===== ФРАГМЕНТ ТЕКСТА

В колхозе трудились дети Карла Ивановича и сам глава семейства. Однажды к колхозникам приехал «информатор», начал читать газету. Указал на Карла Ивановича: «Вот таких можете убивать на каждом шагу, и ничего вам за это не будет». Дедушка возмутился: «Если есть такой указ, так ты вывеси его на всеобщее обозрение!». Рассвирепевший «информатор» со всей силой ударил «фашиста» ведром по голове. Председатель колхоза упросил пострадавшего не уходить домой: сенокос, рабочих рук не хватает. А через несколько дней из ушей и из носа пошла кровь. Карла Ивановича увезли в больницу, где спустя неделю он скончался. Случилось это в 1943 году.

В 1948-м семья перебралась в Прокопьевск к депортированному брату Карла Ивановича. Жили в Березовой роще. Тамара Вильгельмовна училась в школе №10, была старостой класса. С учительницей вышел конфликт. Дежурный по классу не вытер перед уроком доску, и преподавательница потребовала, чтобы это сделала староста. Девочка отказалась. Учительница затаила обиду, а позже сказала, что в седьмой класс гордую ученицу не переведет – «завалит» на экзаменах. Трудно сказать, сыграла здесь роль национальность Тамары Вильгельмовны или это было обыкновенное самодурство педагога. С несправедливостью и дискредитацией по национальному признаку пришлось столкнуться еще раз: ее не взяли на работу рассыльной в шахтостроительное управление. Узнав, что она немка, сказали: «Мы таких не берем!». Устроилась мотористкой на шахту. Вспоминает, что на работе ее не обижали. А в быту – нередко случалось. В детстве она больше дружила с немками. Рассказывает, что к ее ровесникам и ровесницам – депортированным немцам – их русские мужья и жены относились несправедливо.

==========

- **ЧТО НУЖНО СДЕЛАТЬ**:
1. Ответьте на вопросы по фрагменту текста:
(а) В каком году умер Карл Иванович?
(б) В какой город семья перебралась в 1948 году?
(в) Кем Тамара Вильгельмовна устроилась на шахту?
2. Выведите без изменений часть фрагмента текста, начиная со слов «В колхозе трудились» и заканчивая словами «в 1943 году.».

===== ПРЕДСТАВЛЕННЫЕ ДАННЫЕ

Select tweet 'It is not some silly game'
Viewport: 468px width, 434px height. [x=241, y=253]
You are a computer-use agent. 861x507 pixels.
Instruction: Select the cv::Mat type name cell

==========
===== ПРЕДСТАВЛЕННЫЕ ДАННЫЕ

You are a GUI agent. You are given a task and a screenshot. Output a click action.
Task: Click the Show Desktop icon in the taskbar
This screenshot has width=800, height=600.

==========

- **ОТВЕТЫ**:
1.
(а) В 1943 году.
(б) В Прокопьевск.
(в) Мотористкой.

2.
В колхозе трудились дети Карла Ивановича и сам глава семейства. Однажды к колхозникам приехал «информатор», начал читать газету. Указал на Карла Ивановича: «Вот таких можете убивать на каждом шагу, и ничего вам за это не будет». Дедушка возмутился: «Если есть такой указ, так ты вывеси его на всеобщее обозрение!». Рассвирепевший «информатор» со всей силой ударил «фашиста» ведром по голове. Председатель колхоза упросил пострадавшего не уходить домой: сенокос, рабочих рук не хватает. А через несколько дней из ушей и из носа пошла кровь. Карла Ивановича увезли в больницу, где спустя неделю он скончался. Случилось это в 1943 году.